The dolphins' arrival to Peru in 1997 after their purchase the year before led to an immediate response by animal welfare groups in the country, with the Judiciary of Peru ruling in favour of the hotel, concluding that the pool where they were kept was built prior to the creation of any regulations regarding the maintenance of captive dolphins. Consequently, the dolphins remained in the hotel, accessible to its guests and reportedly exposed to the show lights and street noise.

In 2010, both dolphins were moved from the hotel to another pool in a hill near La Herradura, a beach in Chorrillos District. The new site's poor conditions were condemned by local media, with its small size (12 m in diameter and 3.5 m deep) being highlighted. All visits ceased to be allowed in 2011.

During the entirety of her captivity, Wayra became pregnant four times with ultimately no calf surviving due to the conditions they lived in. The one calf she gave birth to is alleged to have been crushed by her due to the small size of the hotel pool.

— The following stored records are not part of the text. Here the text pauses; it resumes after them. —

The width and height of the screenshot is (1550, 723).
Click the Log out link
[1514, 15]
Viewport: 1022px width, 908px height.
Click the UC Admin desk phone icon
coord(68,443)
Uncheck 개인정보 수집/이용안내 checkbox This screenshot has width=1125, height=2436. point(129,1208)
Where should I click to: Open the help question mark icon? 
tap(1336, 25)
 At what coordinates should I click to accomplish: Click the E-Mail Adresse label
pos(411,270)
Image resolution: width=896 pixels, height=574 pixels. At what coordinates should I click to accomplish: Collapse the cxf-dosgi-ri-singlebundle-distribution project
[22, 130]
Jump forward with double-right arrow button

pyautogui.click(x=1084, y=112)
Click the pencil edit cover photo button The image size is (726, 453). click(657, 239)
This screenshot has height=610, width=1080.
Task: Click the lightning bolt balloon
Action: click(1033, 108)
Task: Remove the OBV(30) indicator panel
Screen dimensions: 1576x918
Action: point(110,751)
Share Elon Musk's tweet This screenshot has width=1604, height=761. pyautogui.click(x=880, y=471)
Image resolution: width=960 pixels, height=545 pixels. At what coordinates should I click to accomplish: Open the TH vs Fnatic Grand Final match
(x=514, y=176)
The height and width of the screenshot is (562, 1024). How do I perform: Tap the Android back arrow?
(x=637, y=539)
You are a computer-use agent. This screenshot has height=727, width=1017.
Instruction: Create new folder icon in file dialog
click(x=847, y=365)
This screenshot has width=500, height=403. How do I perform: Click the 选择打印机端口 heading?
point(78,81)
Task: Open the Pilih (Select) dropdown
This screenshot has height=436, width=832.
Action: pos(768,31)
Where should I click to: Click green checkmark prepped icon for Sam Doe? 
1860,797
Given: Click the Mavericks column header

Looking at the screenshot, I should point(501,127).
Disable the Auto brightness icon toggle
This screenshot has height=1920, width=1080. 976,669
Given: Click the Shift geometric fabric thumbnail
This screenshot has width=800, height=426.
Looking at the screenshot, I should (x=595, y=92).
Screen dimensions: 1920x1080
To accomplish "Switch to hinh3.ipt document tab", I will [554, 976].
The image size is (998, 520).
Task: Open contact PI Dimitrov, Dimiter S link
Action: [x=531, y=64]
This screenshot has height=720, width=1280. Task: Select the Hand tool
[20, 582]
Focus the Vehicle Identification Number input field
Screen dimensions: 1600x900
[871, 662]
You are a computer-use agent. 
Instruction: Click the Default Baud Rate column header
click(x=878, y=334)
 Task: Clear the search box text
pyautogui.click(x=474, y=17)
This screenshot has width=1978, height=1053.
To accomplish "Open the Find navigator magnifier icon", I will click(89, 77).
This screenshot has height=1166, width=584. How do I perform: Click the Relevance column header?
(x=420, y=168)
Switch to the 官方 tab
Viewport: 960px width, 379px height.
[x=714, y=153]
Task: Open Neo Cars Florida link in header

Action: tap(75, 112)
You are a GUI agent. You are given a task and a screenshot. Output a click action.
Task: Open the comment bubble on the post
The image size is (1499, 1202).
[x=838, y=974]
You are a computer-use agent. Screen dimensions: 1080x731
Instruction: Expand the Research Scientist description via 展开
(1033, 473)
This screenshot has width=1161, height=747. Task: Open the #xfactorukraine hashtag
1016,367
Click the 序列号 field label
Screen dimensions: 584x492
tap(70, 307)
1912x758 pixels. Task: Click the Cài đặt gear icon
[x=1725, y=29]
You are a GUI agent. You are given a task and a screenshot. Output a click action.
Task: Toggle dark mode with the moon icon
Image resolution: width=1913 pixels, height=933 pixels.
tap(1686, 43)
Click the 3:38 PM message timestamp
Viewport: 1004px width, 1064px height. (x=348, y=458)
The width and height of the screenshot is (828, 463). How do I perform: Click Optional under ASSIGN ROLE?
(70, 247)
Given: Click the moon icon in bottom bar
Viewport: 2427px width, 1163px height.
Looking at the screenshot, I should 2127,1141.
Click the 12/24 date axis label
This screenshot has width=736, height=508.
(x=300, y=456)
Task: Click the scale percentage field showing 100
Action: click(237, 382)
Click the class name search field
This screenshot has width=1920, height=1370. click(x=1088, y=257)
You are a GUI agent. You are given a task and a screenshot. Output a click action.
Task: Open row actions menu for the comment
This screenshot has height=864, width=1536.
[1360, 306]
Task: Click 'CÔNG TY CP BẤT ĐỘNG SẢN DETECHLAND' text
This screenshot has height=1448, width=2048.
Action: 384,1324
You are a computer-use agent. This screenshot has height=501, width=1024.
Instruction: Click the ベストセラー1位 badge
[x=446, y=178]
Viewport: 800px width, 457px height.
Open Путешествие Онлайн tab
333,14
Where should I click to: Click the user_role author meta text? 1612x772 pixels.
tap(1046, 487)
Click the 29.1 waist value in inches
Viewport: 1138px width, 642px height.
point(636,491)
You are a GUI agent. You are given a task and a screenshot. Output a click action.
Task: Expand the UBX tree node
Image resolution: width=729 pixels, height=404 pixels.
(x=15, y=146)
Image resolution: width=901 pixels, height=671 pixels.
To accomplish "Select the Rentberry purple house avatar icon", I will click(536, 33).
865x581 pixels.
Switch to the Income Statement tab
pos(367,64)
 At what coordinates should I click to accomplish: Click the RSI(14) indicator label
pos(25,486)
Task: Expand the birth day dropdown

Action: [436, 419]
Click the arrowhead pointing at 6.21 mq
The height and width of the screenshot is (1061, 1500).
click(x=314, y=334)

Both dolphins were reportedly moved to Dolphin Cove Jamaica, a dolphinarium in Jamaica, on July 18, 2014. These claims have since been disputed, however, by former caretaker Ursula Behr, who was once denied a visit to the dolphins in June 2014. María Elena Llanos, Levy's ex-wife, also denounced the lack of transparency and possible abuse in the animals' transport, highlighting that Yaku's cardiac issues could be fatal if not treated properly.